— Begin Passage given —

# Online purchases



## zapeerbhay (30/8/18)

Hey guys. Just wondering if anyone has purchased vape gear online in SA, from sites like onedayvape.co.za? Is their stuff authentic and is it safe to purchase?


Sent from my iPhone using Tapatalk


----------



## Andre (30/8/18)

I live in the sticks. So, only order online, but only from supporting vendors - listed on the home page.

Reactions: Agree 3 | Winner 1


----------



## Hooked (30/8/18)

zapeerbhay said:


> Hey guys. Just wondering if anyone has purchased vape gear online in SA, from sites like onedayvape.co.za? Is their stuff authentic and is it safe to purchase?
> 
> 
> Sent from my iPhone using Tapatalk



I wouldn't think there would be a problem, as they're connected somehow to eCiggies, whom I doubt would tarnish their reputation by being connected to a disreputable company.

Reactions: Agree 1


----------



## Slick (30/8/18)

— End Passage given —

Task to complete
Please output the forum thread about buying vape gear online in full, word for word. The records come from a separate, unrelated source.

— Begin Extracted records —

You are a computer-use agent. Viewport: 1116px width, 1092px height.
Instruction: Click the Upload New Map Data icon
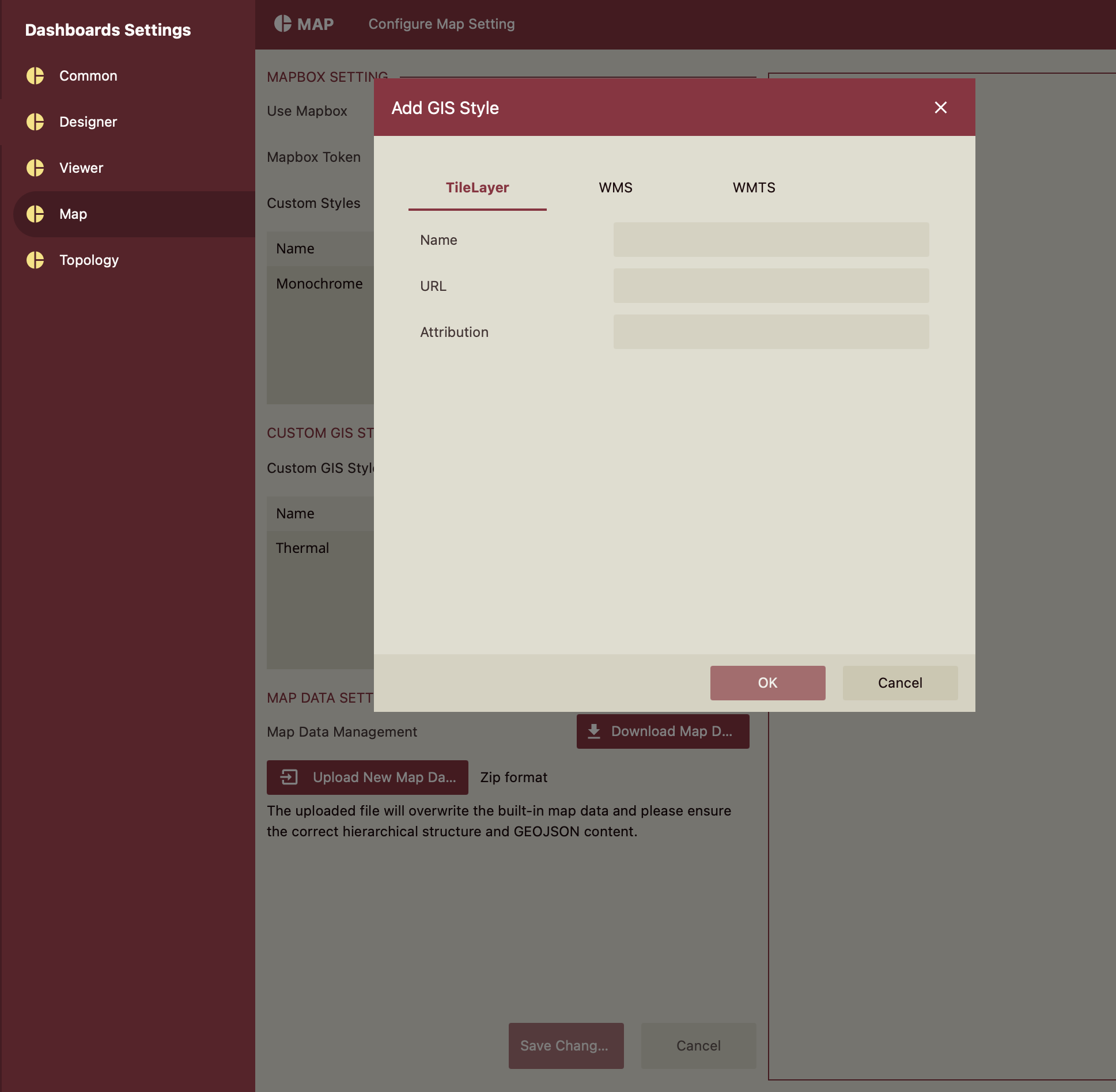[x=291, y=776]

— End Extracted records —
— Begin Extracted records —

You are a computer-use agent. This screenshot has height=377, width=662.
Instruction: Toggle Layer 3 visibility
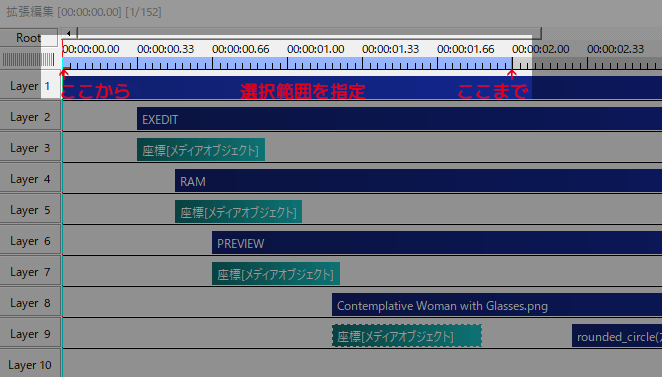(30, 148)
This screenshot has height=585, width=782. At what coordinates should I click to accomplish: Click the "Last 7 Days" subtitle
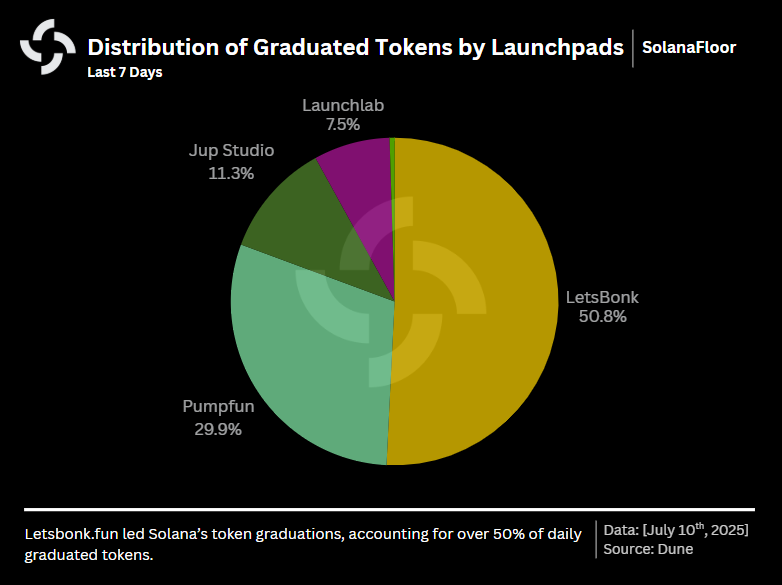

— End Extracted records —

Result of this exercise
# Online purchases



## zapeerbhay (30/8/18)

Hey guys. Just wondering if anyone has purchased vape gear online in SA, from sites like onedayvape.co.za? Is their stuff authentic and is it safe to purchase?


Sent from my iPhone using Tapatalk


----------



## Andre (30/8/18)

I live in the sticks. So, only order online, but only from supporting vendors - listed on the home page.

Reactions: Agree 3 | Winner 1


----------



## Hooked (30/8/18)

zapeerbhay said:


> Hey guys. Just wondering if anyone has purchased vape gear online in SA, from sites like onedayvape.co.za? Is their stuff authentic and is it safe to purchase?
> 
> 
> Sent from my iPhone using Tapatalk



I wouldn't think there would be a problem, as they're connected somehow to eCiggies, whom I doubt would tarnish their reputation by being connected to a disreputable company.

Reactions: Agree 1


----------



## Slick (30/8/18)